The causes of testicular
cancer are not fully understood. The
main risk factor is having had an undescended
testicle, where the testicle fails to reach
its proper position within the scrotum naturally.
All testicles are
formed in the abdomen and descend into the
scrotum at birth or in the first year of
life. Some young boys have an operation
to help their testicles descend if they
do not come down naturally.
Testicular cancer
is seen more commonly in whites than in
blacks, and also in those from more affluent
backgrounds.

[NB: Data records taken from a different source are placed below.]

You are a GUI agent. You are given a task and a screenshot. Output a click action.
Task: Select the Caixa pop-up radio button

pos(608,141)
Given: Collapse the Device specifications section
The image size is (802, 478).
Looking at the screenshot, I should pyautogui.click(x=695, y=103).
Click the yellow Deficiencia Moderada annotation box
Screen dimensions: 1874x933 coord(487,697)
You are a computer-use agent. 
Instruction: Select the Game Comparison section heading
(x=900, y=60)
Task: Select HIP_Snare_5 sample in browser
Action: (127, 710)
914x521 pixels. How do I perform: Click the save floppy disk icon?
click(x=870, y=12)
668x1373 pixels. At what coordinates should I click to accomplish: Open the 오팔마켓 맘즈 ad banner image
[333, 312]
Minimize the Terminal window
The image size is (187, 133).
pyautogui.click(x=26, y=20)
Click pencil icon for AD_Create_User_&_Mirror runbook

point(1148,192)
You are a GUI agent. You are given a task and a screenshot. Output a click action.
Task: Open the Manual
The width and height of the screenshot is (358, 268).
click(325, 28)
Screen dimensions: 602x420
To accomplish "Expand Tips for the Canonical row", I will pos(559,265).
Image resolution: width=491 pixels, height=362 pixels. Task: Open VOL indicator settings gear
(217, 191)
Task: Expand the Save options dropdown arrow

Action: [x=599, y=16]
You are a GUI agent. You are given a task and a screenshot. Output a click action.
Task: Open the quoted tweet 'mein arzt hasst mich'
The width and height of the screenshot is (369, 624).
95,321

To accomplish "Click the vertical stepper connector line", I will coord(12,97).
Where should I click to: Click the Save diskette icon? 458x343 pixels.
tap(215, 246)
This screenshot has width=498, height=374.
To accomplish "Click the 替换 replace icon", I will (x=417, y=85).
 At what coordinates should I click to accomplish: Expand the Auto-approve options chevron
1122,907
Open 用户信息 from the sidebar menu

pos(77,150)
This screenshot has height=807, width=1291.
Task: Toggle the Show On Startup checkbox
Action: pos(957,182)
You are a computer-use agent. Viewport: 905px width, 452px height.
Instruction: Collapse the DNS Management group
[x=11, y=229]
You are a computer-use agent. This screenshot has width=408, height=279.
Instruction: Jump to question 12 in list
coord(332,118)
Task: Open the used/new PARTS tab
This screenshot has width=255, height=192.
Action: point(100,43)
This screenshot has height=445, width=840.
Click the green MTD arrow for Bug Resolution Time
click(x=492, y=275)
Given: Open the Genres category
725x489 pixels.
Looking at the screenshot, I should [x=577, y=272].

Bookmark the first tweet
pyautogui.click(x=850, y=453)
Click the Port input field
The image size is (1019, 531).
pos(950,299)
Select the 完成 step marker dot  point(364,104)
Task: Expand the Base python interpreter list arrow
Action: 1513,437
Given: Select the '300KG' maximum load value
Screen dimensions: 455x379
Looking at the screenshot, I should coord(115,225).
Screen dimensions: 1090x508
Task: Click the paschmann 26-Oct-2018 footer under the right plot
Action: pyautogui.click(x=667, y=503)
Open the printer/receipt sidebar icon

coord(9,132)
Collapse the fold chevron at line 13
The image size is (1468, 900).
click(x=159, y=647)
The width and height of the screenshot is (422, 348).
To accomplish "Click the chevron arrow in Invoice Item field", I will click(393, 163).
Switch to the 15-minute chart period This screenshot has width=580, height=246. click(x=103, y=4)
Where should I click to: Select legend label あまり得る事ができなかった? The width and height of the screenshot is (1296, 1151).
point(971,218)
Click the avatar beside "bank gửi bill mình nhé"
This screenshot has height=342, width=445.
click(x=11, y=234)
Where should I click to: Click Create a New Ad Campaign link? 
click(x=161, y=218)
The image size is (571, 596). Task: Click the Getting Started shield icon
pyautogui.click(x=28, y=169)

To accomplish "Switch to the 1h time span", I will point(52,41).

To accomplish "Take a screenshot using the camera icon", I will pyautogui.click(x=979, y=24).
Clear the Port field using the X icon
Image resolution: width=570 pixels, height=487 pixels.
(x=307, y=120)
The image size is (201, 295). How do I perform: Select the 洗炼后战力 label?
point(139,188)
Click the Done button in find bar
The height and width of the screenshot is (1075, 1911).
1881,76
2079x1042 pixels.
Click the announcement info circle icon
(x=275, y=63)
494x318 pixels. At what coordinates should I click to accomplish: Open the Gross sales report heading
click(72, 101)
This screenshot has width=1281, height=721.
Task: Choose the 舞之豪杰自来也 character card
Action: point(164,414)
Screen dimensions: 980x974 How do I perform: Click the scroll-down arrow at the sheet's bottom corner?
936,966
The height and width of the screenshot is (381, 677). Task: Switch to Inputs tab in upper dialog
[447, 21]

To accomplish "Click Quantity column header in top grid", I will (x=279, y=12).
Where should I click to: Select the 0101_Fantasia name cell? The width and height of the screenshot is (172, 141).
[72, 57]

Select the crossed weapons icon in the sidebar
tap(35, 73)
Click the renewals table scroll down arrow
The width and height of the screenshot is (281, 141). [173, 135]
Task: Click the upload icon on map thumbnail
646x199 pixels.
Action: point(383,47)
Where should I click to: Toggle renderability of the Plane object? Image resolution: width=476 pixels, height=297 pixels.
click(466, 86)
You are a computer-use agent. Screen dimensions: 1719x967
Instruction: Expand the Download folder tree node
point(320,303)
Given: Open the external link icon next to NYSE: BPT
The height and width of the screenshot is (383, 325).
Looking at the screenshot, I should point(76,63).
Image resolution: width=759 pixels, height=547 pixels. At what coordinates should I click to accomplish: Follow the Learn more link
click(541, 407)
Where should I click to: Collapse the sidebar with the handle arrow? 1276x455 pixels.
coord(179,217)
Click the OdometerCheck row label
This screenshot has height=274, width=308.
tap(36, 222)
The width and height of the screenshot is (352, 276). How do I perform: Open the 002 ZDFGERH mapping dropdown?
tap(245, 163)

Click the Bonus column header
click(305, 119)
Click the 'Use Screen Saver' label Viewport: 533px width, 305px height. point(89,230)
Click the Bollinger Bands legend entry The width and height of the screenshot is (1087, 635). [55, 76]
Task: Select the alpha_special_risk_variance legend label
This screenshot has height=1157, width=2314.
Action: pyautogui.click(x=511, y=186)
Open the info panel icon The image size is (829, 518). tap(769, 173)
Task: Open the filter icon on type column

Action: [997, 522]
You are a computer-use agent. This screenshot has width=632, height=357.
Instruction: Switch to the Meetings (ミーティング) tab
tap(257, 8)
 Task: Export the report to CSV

Men who have a brother or father
with testicular cancer have a higher risk
of developing it (although the risk is still
small). A particular gene has been found
to be present in many men with testicular
cancer and may account for its running in
families, just as breast cancer runs in
families. Hot baths, sporting injuries and
having a vasectomy do not cause testicular
cancer.
Treatment
Treatment is easier
and more likely to be successful if testicular
cancers are found early.
The treatment after
surgical removal depends on the type and
on whether or not it has spread:
Seminomas are treated
best by giving radiotherapy (x-rays) to
the lymph glands within the abdomen, even
if they look normal on the CT scan. Chemotherapy
(anti-cancer drugs) may also be recommended
if there are signs of spread.
Teratomas do not respond
to radiotherapy, but modern chemotherapy
is very effective. A short course of chemotherapy
is used when there is no spread (to prevent
the cancer coming back), or longer courses
if there is evidence of spread. If any cancer
remains in the abdomen or chest after chemotherapy,
it can be removed surgically by an operation
called lymphadenectomy.
Having only one testicle
does not affect your fertility or sexuality,
as the remaining testicle produces enough
sperm and testosterone. Chemotherapy, however,
can reduce sperm counts permanently, causing
fertility problems. Before starting chemotherapy,
your sperm can be tested and, if suitable,
stored and used after treatment has finished.
This procedure is called sperm banking.
Men who undergo lymphadenectomy may sometimes
experience ejaculation problems afterwards
and are also candidates for sperm banking.